I am trying to show that the subgroups of $S_n$ of index $n$ are isomorphic to $ S_{n-1}$, if $n\ge 2$.

I tried to do this as follows: Let $G < S_n$ be a subgroup of index $n$, and let it act on a set of cosets $S_n/G \setminus 1\cdot G$ by multiplication from left. (It is easy to check this is indeed an action.) Then this action defines a homomorphism $\phi:G\rightarrow\mathrm{Aut}_{\mathrm{Set}}(S_n/G \setminus 1\cdot G) \cong S_{n-1}$. One needs to show $\phi$ is isomorphic, and indeed, by counting argument, it suffices to show it is injective or surjective.

This is where I am stuck. To show that the kernel of $\phi$ is trivial, it would suffice to prove the triviality of $\bigcap_{x\in S_n\setminus G} xGx^{-1}$, but I do not know why this is true. I do not have any idea how to show the surjectivity of $\phi$, either. I have not yet used specific properties of symmetric groups, so I believe I need to use them here.

I would be grateful if you could provide a clue.

We can suppose that $n>4$, to avoid trivialities. You can easily do the remaining cases simply by inspection.

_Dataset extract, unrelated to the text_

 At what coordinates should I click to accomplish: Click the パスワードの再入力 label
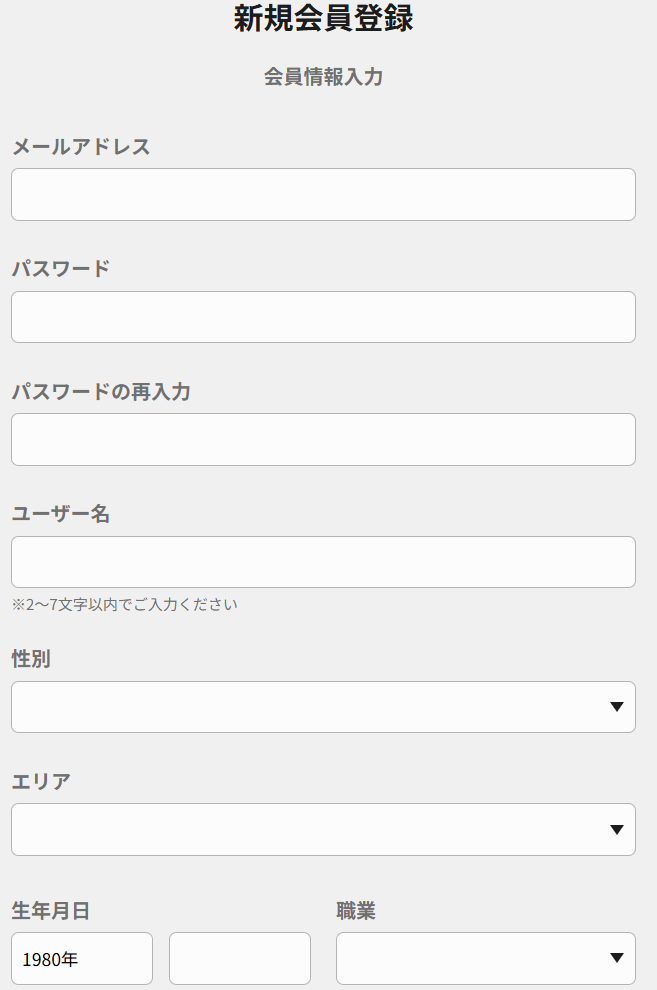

$S_n$ acts transitively on the set of left cosets $S_n/G$ by multiplication on the left. This gives a morphism $S_n\to S(S_n/G)$. The kernel of the action is $K=\bigcap_{h\in S_n}hGh^{-1}$, which is a normal subgroup of $S_n$ contained in $G$. Since $S_n$ has exactly one non-trivial proper normal subgroup, which is of index $2$, we see that $K$ is trivial. The restriction to the action to $G$ is therefore also injective. $G$ acting on $S_n/G$ has one orbit of size $1$, namely $\{G\}$, so dropping that gives us an injective action from $G$ on a set of order $n-1$.